Top of DATA FOR ANALYSIS

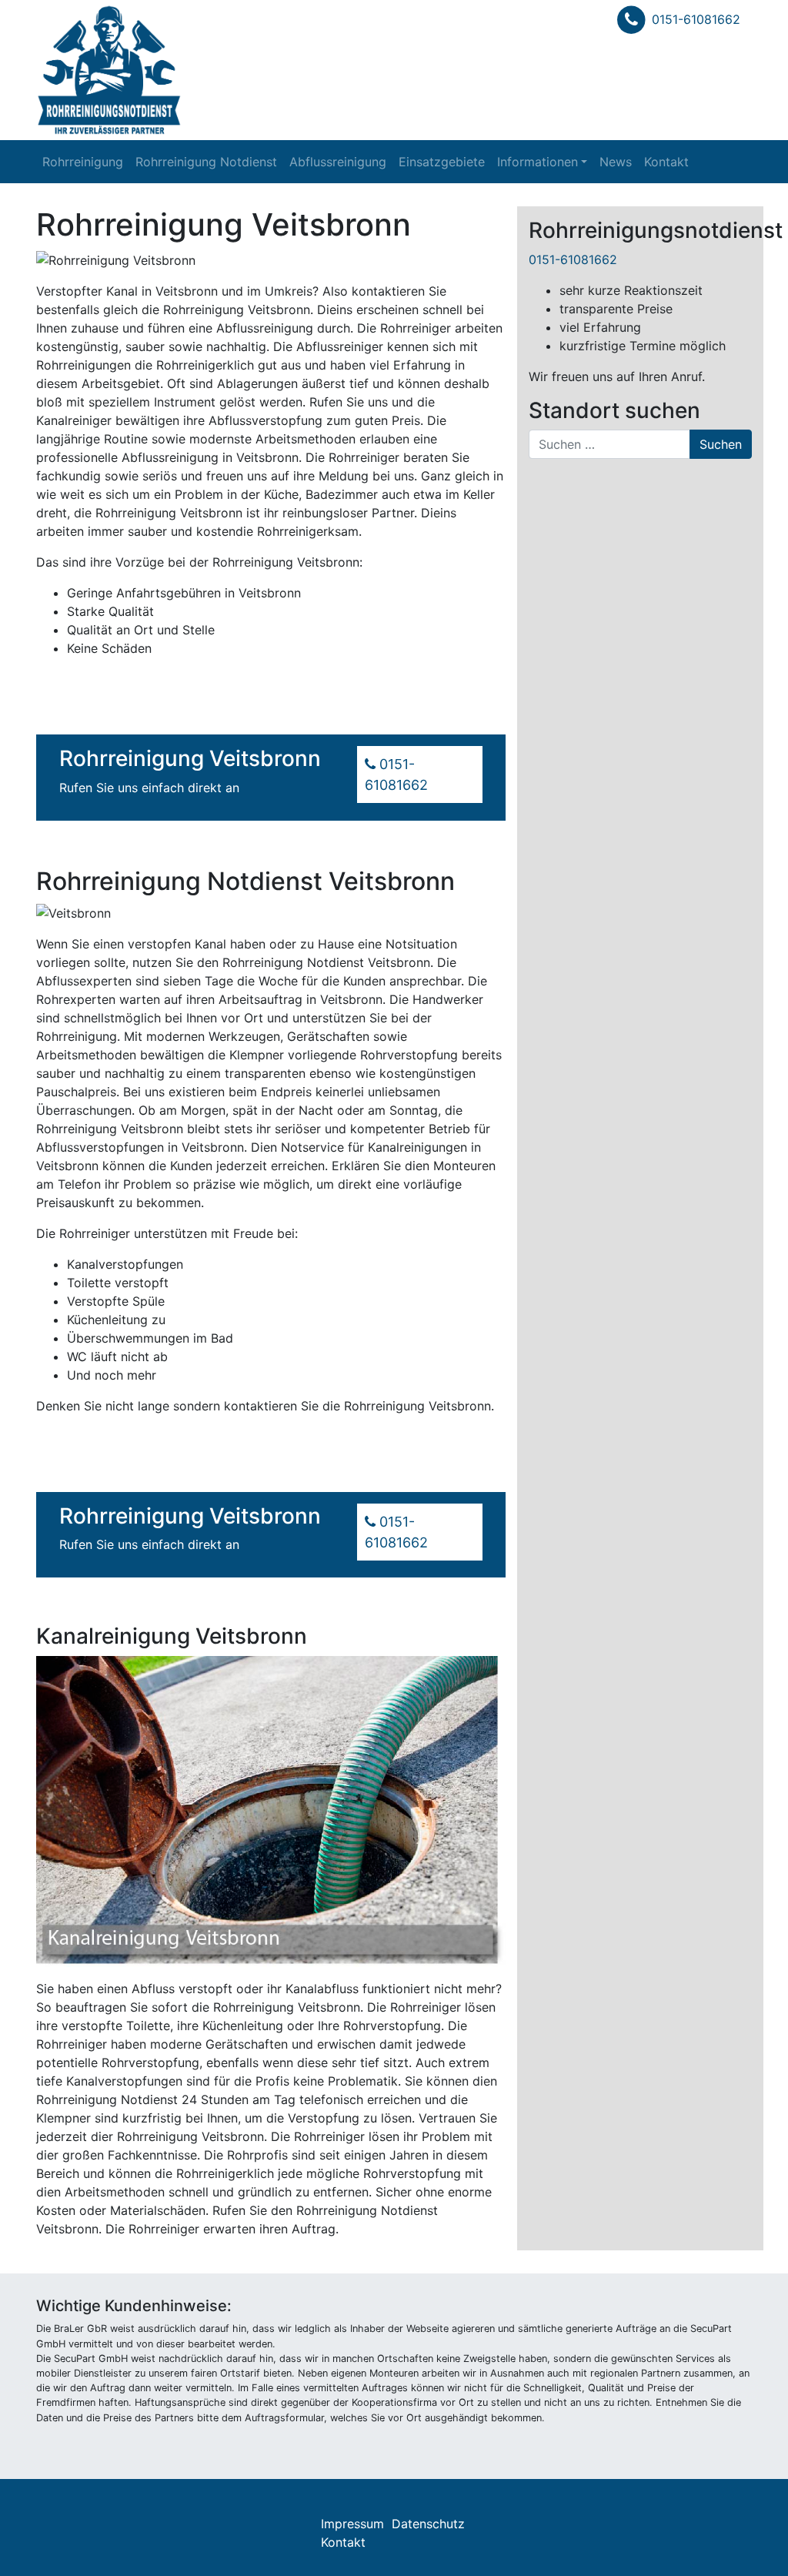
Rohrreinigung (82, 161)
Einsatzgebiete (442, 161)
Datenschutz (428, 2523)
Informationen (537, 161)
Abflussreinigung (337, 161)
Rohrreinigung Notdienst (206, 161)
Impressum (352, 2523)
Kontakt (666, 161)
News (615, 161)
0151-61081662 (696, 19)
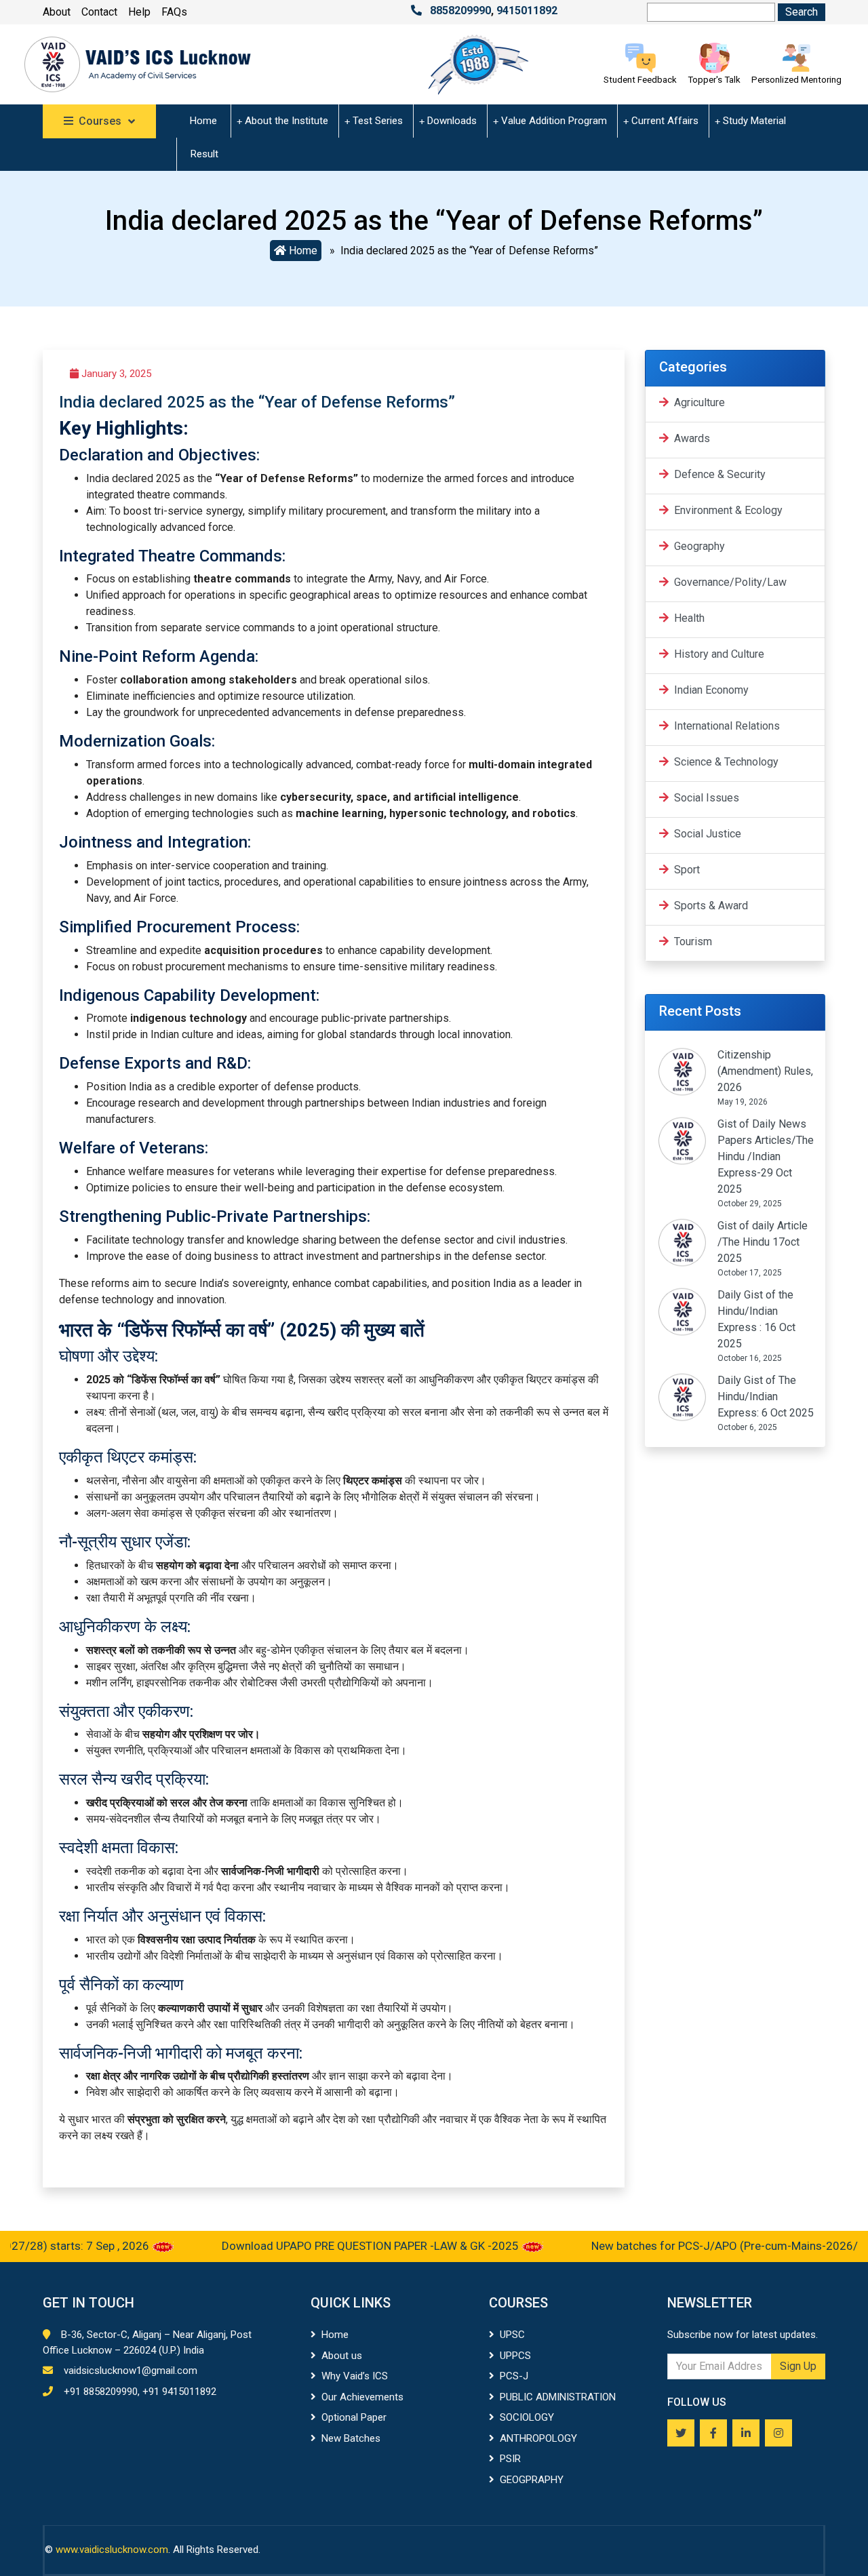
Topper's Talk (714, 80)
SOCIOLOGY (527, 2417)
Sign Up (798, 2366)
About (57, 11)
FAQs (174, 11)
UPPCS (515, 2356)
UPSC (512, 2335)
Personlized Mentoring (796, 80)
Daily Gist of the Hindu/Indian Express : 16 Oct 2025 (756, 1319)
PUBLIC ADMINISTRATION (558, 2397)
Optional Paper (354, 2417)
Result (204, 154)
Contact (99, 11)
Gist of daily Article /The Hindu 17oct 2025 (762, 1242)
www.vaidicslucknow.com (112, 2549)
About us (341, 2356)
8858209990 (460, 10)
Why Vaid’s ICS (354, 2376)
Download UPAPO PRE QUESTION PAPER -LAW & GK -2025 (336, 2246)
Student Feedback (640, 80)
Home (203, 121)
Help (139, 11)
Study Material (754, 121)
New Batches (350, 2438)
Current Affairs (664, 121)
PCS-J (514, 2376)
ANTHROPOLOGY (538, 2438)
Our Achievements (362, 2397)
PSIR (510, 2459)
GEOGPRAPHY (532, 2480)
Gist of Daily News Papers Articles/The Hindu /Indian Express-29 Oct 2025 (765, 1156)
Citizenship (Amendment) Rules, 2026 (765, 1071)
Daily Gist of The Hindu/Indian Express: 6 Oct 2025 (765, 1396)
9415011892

Bottom of DATA FOR ANALYSIS

Give the number of lines in the listing above where the word "Gist" appears, and nothing else.

4